On Tue, 17 Jun 2003, Christopher Wolf wrote:
> Thank for responding. I still don't understand the overall
> "picture". I've embedded some questions/comments below.
> At 05:18 AM 6/17/2003 -0500, Bruce Allen wrote:
> >Hi Chris,
> > > Can anyone explain these results?
> >Short version: your drive is going bad. Back up your data and get the
> >drive replaced.
> I'm confused as to why don't the internal diagnostics don't think so.
The internal diagnostics DO think so. However the drive does not yet have
failing SMART status, which indicates a predicted lifetime < 24 hours.
> > > Off-line data collection status: (0x02) Offline data collection activity
> > > completed without error.
The key word here is 'offline'. The drive's offline tests are still
running without error. But the selftests are failing. Please read
smartctl man page for an explanation of the difference.

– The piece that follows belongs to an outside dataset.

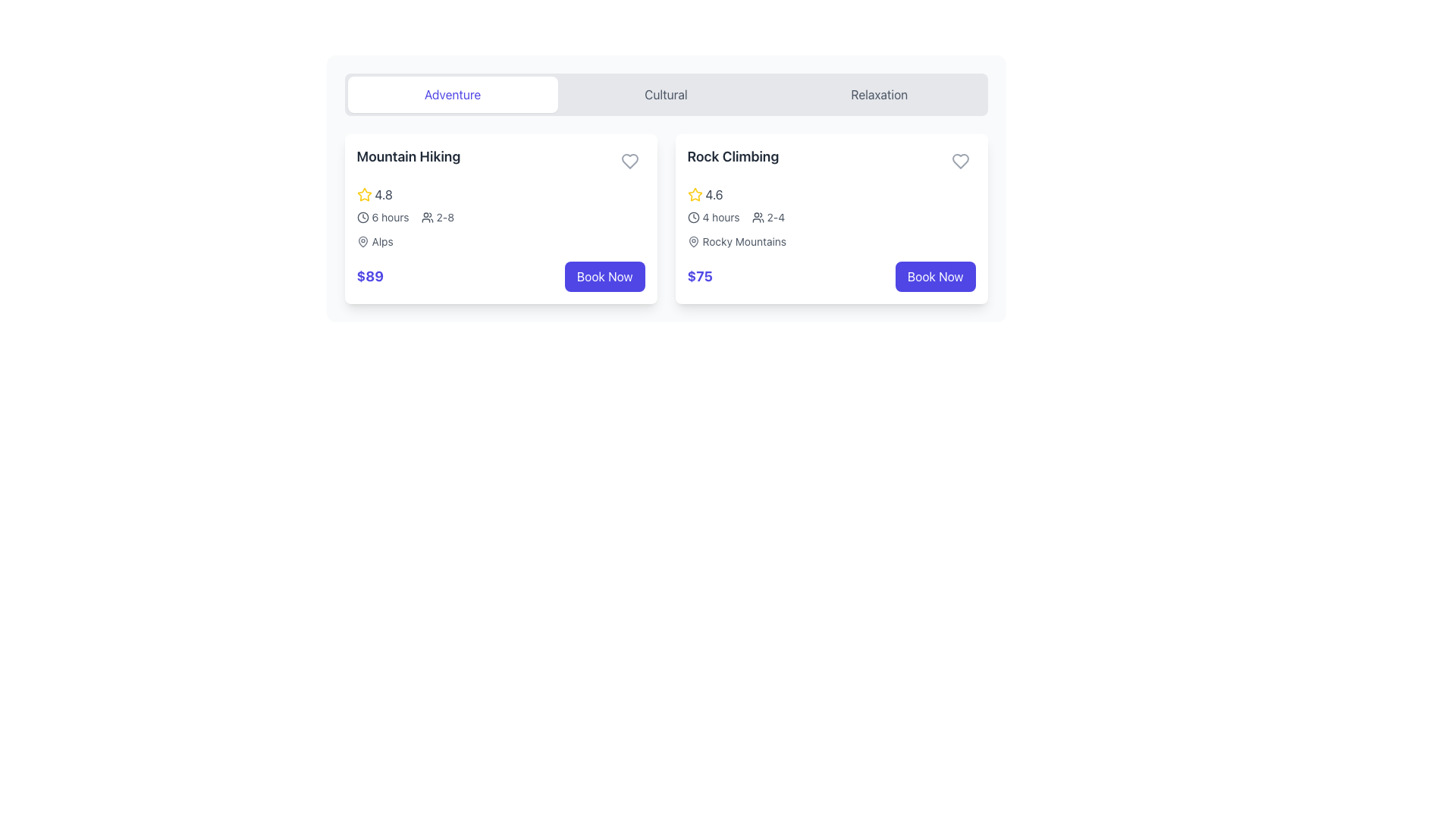 The image size is (1456, 819). What do you see at coordinates (744, 241) in the screenshot?
I see `the text element that reads 'Rocky Mountains', which is styled in a small gray font and located below the title 'Rock Climbing', next to a map pin icon` at bounding box center [744, 241].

> >use -o on to enable automatic offline data collection (be sure to use a
> >recent version, there was a bug in the code for older versions).

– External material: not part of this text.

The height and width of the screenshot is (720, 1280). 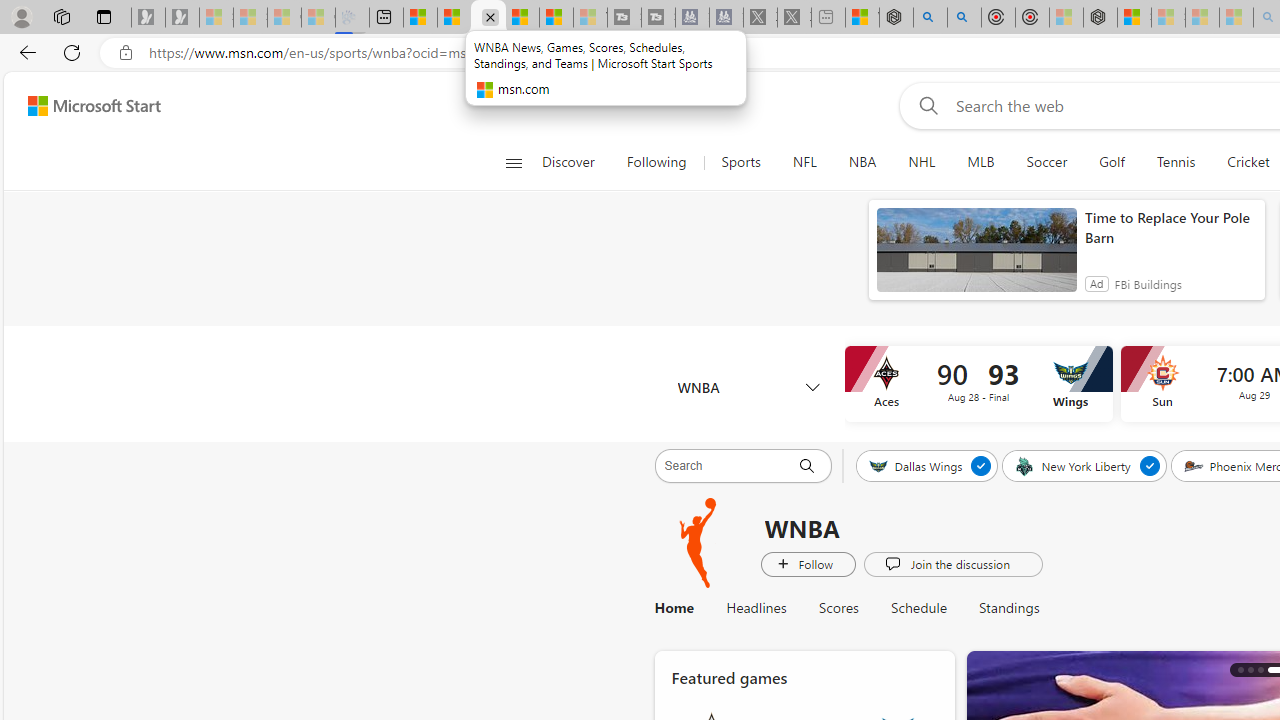 I want to click on 'Unfollow Dallas Wings', so click(x=981, y=465).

> is the 5.1-4 version I'm using OK?
Note -- use 5.1-11 or better yet 5.1-14.
> > > 5
> > Reallocated_Sector_Ct 0x0033 100 100 020 Pre-fail - 2
> >Note the two reallocated sectors. Typically these maxtor drives can
> >reallocate up to a few hundred sectors. But at least two sectors on the
> >disk are bad and were eliminated from the "usable sectors" list.
> Why does it keep giving a read error on sector 0x0007d6e6? Why doesn't it
> relocate it if it has free sectors to do so?

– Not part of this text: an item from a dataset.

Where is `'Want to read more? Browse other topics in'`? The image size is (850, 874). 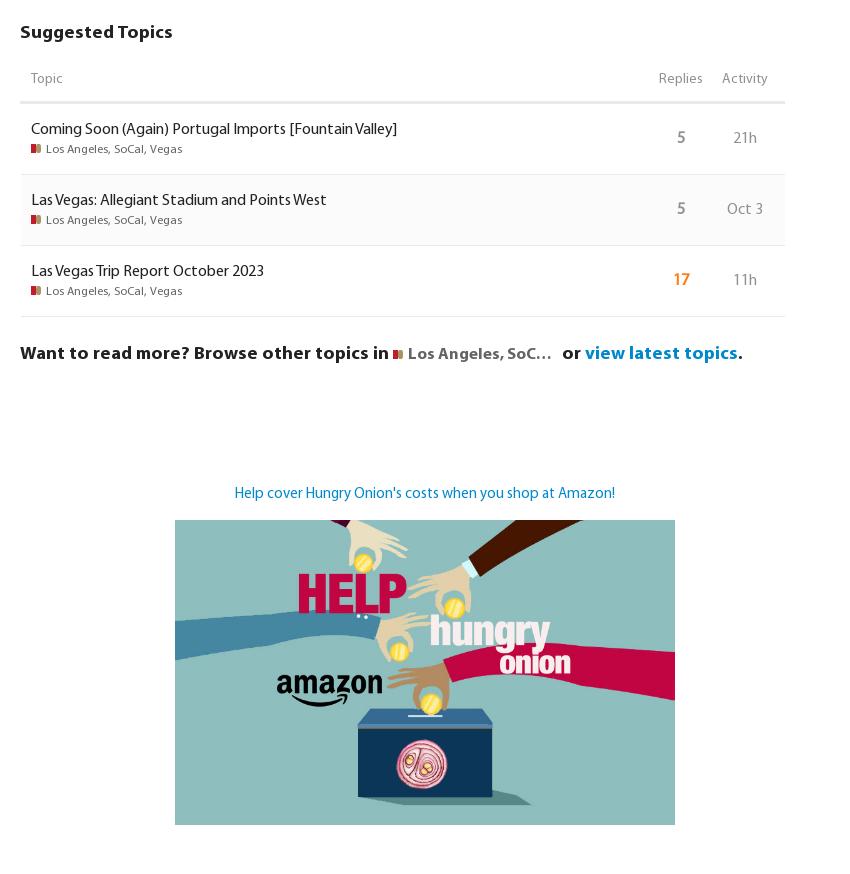 'Want to read more? Browse other topics in' is located at coordinates (205, 352).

I don't know -- I can only conjecture that the read error may not be due
to a bad sector.
> > > 194
> > Temperature_Celsius 0x0022 082 079 042 Old_age - 47
> >Wow -- this is VERY high. I suggest you try and get some fan to blow air
> >on this disk. It's awfully hot...
> It's "running idle" temp is around 42 degress C, so this is a minor
> increase while it's doing something. Even with the case off and a fan
> blowing directly on it, 42 is about as low as I can go. I have a physical
> temp monitor that verifies this measurement as real.
Hmm, what's the ambient room temperature? I have a bunch (well,
hundreds) of maxtor drives in a 21 C room and they all run at 23-27 C.
> But the drive can see this from it's sensor and I'd assume if it was a
> problem it'd be reflected in the Temp value/worse/threshold series, no?
Sure -- the drive is not failing. Just remember that if it does get down
to threshold value or below, that means predicted failure in < 24 hours.
Speaking from extensive experience and industry studies, each 5 C temp
increase doubles the failure rate.
> > # 1 Extended off-line Completed: read
> failure 90% 3068 0x0007d6e6
> > # 2 Short off-line Completed: read
> failure 50% 2901 0x0007d6e6
> > # 3 Short off-line Completed: read
> failure 50% 2735 0x0007d6e6
> > # 4 Extended off-line Completed: read
> failure 90% 2568 0x0007d6e6
> >The disk is having real problems. If it were mine, I would replace it
> >without much delay. The fact that it is failing the self-tests in the
> >same place, and has been failing them for a couple of months, should not
> >give you a false sense of reassurance.
> So why isn't the drive reallocating these bad sectors? Why is it always at
> the same address? I assume it's not reallocating them because there are 13
> failures but the reallocation attribute only shows 2 reallocations.
I don't know. Apparently the read problem can not be solved by
> Why do all the read attributes show raw values of zero even though the
> tests keep failing on read errors?
I don't know. It may be that the read Attributes show error RATES rather
than total error numbers. So unless you are trying to read data from the
bad LBA, the error rate remains zero.
> >Bottom line: you need a new disk. It looks like it's less than a year old
> >(much less than 8000 hours usage) so Maxtor's warranty should cover it.
> I'll probably need to provide them some sort of proof, no? Guess I'll need
> to find and try their diagnostics and see what those say.
If you just tell them that the drive is failing it's SMART short &
extended self-test at the same address each time, that should be enough
for them to replace it. That, after all, is what the self-tests are for.